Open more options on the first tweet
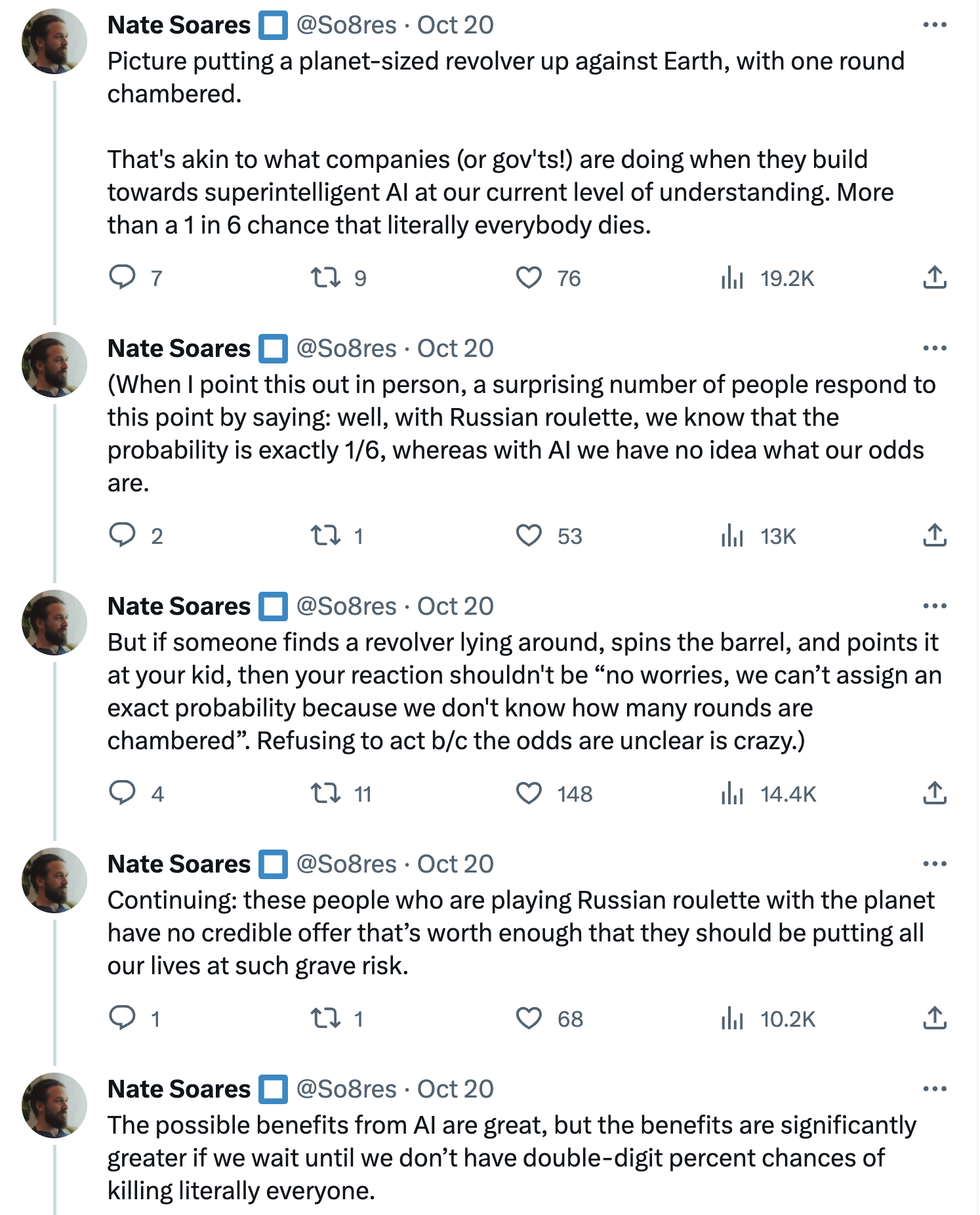 coord(934,25)
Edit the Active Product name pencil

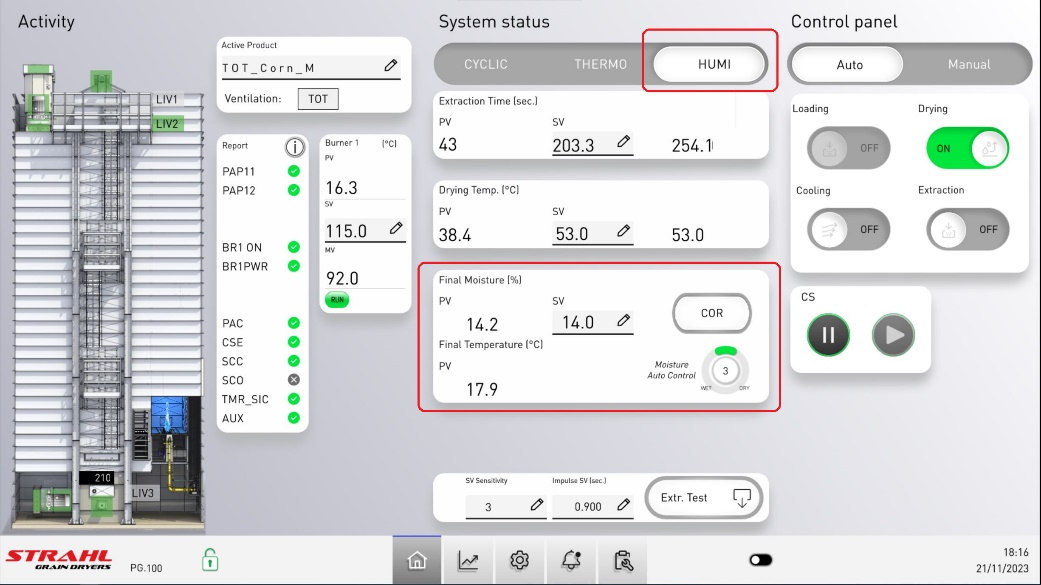tap(390, 66)
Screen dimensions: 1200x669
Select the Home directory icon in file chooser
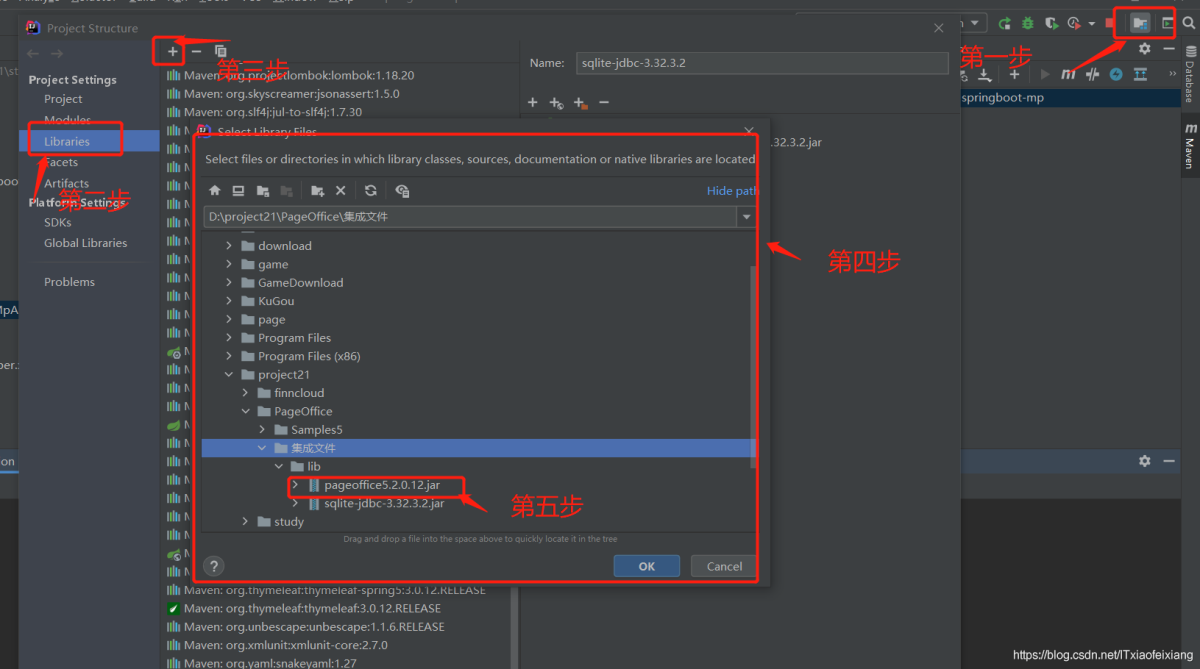click(215, 190)

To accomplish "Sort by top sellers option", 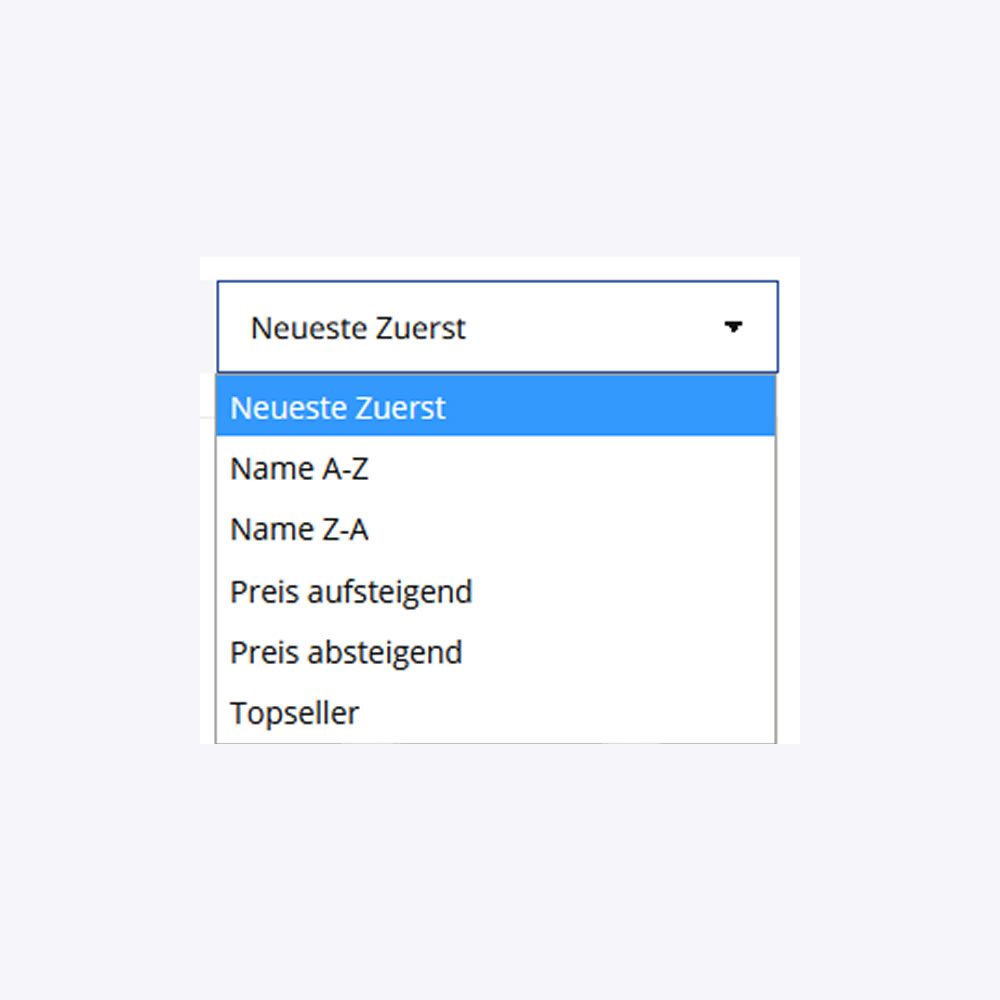I will coord(294,713).
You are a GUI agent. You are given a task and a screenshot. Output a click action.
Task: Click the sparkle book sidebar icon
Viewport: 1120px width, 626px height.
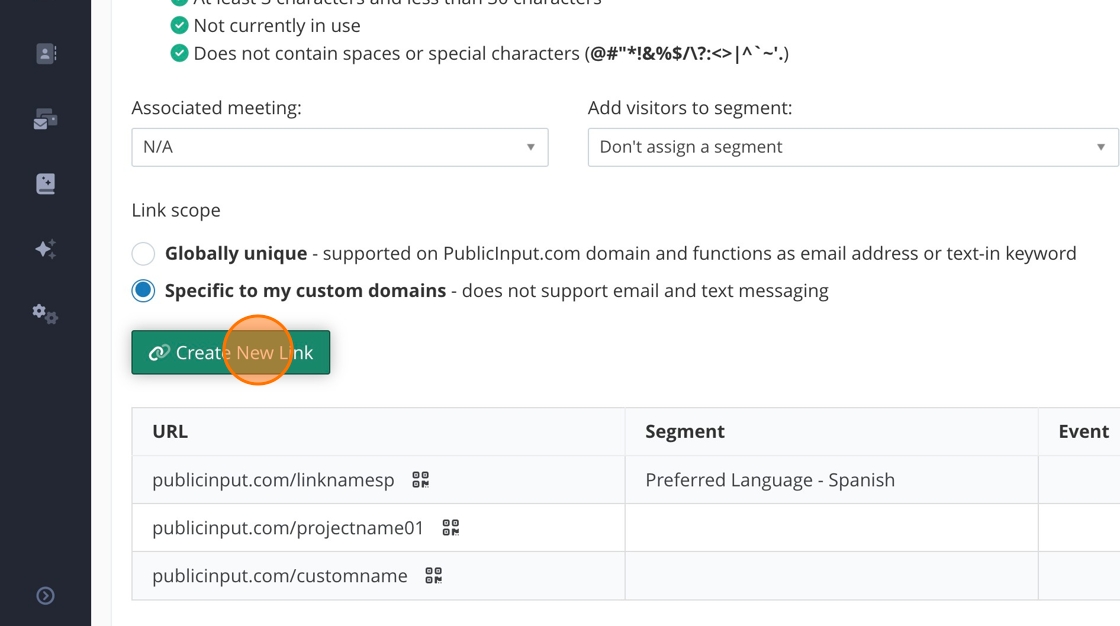coord(46,184)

#####

→ Given task
Return every line of the entries above that contains the string "icon".

→ Solution below
Select the Home directory icon in file chooser
Task: Click the sparkle book sidebar icon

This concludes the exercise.